The gathering of President Trump and other leaders at the Davos World Economic Forum put a spotlight on global trade imbalances and their impact on American manufacturing jobs. The U.S. manufacturing sector started shedding jobs in huge numbers in the early 2000s, coincident with a sharp appreciation of the dollar and a yawning trade deficit. Yet, statistics seem to show the sector’s output keeping up with the rest of the growing economy. Many economists saw this as a sign that high productivity growth allowed manufacturing output to expand even as the workforce dwindled. This view points to automation, not globalization, as the main cause of manufacturing’s sharp job losses.
The Upjohn Institute’s Susan Houseman challenged this view in a presentation for the Economic Policy Institute January 12 in Washington, D.C. The presentation is being aired on the C-SPAN network and an archived video is now available for viewing.
In her research, Houseman finds that output growth was far lower and productivity growth was about the same or only somewhat higher in most of manufacturing than in the private sector overall. So, productivity couldn't explain the massive job losses.
How did so many people erroneously point to automation as the culprit? It was, Houseman said, "a widespread misinterpretation of basic manufacturing data." True, manufacturing real (inflation-adjusted) output and productivity seemed to be growing strongly. However, a closer look revealed that the apparent strong growth was driven by a single industry within manufacturing: computer and electronics products.
Despite making up less than 15 percent of manufacturing, the computer industry's incredible growth pulled up the entire sector's productivity numbers, papering over widespread weaknesses. "This one industry ends up dominating the manufacturing statistics and gives a misleading impression about what’s going on in the sector," Houseman said.

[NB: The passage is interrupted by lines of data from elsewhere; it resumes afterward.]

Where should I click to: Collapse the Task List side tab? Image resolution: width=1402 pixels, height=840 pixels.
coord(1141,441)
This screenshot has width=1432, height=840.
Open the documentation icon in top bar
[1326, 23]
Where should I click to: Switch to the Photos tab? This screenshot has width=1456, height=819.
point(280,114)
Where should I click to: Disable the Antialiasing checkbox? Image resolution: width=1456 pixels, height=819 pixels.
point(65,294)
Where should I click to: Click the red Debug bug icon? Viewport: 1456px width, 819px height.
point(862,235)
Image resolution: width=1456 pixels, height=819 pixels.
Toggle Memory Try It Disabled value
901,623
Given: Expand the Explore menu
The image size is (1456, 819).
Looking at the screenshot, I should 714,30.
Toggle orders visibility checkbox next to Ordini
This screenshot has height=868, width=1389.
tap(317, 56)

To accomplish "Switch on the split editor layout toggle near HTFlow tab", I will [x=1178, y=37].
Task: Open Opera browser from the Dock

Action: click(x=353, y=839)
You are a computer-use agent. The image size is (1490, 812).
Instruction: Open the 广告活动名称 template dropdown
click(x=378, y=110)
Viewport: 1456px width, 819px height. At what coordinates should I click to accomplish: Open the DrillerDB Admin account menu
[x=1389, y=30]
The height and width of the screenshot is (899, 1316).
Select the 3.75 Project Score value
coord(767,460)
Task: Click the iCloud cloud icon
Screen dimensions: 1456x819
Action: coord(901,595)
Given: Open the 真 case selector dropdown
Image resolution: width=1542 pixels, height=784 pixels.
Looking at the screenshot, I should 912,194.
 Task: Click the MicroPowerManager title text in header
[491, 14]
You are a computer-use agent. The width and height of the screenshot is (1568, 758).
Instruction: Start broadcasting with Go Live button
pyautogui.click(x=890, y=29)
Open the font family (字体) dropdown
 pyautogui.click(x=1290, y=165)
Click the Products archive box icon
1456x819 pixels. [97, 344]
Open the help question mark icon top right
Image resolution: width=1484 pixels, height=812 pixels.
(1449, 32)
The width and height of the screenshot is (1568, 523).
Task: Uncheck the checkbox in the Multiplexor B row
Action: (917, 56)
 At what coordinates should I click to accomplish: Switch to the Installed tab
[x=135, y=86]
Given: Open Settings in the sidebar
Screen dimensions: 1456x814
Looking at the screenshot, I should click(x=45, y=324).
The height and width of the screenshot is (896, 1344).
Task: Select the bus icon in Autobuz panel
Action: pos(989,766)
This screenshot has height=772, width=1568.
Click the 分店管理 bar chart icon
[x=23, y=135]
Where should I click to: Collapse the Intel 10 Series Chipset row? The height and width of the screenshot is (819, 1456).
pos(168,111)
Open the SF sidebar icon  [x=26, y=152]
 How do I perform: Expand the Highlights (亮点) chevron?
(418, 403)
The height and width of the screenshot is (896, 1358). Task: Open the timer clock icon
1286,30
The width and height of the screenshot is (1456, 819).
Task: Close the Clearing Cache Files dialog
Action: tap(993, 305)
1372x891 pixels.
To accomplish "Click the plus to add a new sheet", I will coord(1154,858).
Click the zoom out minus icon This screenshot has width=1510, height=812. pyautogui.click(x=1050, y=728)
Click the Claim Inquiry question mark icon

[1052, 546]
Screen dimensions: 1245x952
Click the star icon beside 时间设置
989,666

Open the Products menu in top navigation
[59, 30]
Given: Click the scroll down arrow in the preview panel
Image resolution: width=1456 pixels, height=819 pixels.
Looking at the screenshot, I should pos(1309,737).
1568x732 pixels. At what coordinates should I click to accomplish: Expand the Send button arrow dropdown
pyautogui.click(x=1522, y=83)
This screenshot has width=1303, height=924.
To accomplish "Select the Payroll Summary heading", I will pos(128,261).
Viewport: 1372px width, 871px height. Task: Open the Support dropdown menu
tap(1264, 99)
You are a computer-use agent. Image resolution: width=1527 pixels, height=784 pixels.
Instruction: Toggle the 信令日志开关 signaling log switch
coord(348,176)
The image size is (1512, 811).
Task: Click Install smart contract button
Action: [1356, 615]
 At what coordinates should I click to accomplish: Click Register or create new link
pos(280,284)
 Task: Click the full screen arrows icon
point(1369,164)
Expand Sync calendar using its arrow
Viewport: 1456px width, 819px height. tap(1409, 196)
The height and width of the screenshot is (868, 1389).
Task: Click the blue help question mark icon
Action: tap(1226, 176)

The continual updates to computers and semiconductors coupled with statistical adjustments to capture their improved speed and power—not automation—spiked that single industry’s productivity. "The aggregate manufacturing numbers are just picking up, basically, product improvements," Houseman said. "They have very little to do with automation per se."
Take out computers and the trends become clearer: real gross domestic product growth in manufacturing has been only 12 percent of the private sector average since 2000. Even in the apparently robust computer industry the picture isn’t so rosy: A 2016 paper from Houseman and Tim Bartik of the Upjohn Institute, and Tim Sturgeon of the Massachusetts Institute of Technology, shows that domestic manufacturing of computer and electronic products has been losing competitiveness as production shifts to Asia.
Trade issues, in fact, have left a big dent in manufacturing employment, Houseman said, citing recent research. Exchange rates, tariffs and other trade issues have made domestic manufacturing less competitive, while policy changes have made it easier and cheaper to import products, especially from China. People have been buying more manufactured products, Houseman said, but these products are increasingly made overseas.
While research shows that domestic industries competing directly with Chinese imports saw large job losses, Houseman said, those in which tasks could be easily automated saw changes in the type of jobs but not their number. Other research found that industrial robots have the potential to displace many workers, Houseman said—but because there currently are few robots in factories, they can explain only a tiny share of the job losses to date.
Following the presentation, three respondents offered their perspective on Houseman’s research. Caroline Freund, international trade senior fellow with the Peterson Institute for International Economics, and Josh Bivens, the Economic Policy Institute’s research director, both spoke. Michael Hicks, economics professor at Ball State University, provided written remarks which former EPI President Larry Mishel read.
Expanding on Houseman’s comments on the role of trade, Bivens addressed the importance of managing the exchange rate to minimize damage to the economy. “There needs to be real credibility that the U.S. is now committed to never again allowing the dollar to just annihilate the U.S. manufacturing sector,” Bivens said. He also echoed Houseman’s call to expand vocational education.
“There’s certainly a lot of very good vocational training programs that can make a big difference for the skills of workers in manufacturing,” Houseman said. “There’s a big demand for that.”
Houseman concluded her remarks with a reminder of why manufacturing still matters, despite making up less than 10 percent of the economy. Manufacturing has large spillover effects on economies, she said, with a skilled manufacturing job on average generating more than two additional jobs in local services.
In addition, big layoffs and other manufacturing disruptions can have huge long-term effects, Houseman said. Workers' earning losses persist for decades and the communities around them may crumble. "Large adverse shocks can send regional economies into a downward spiral and depress regions for decades," she said.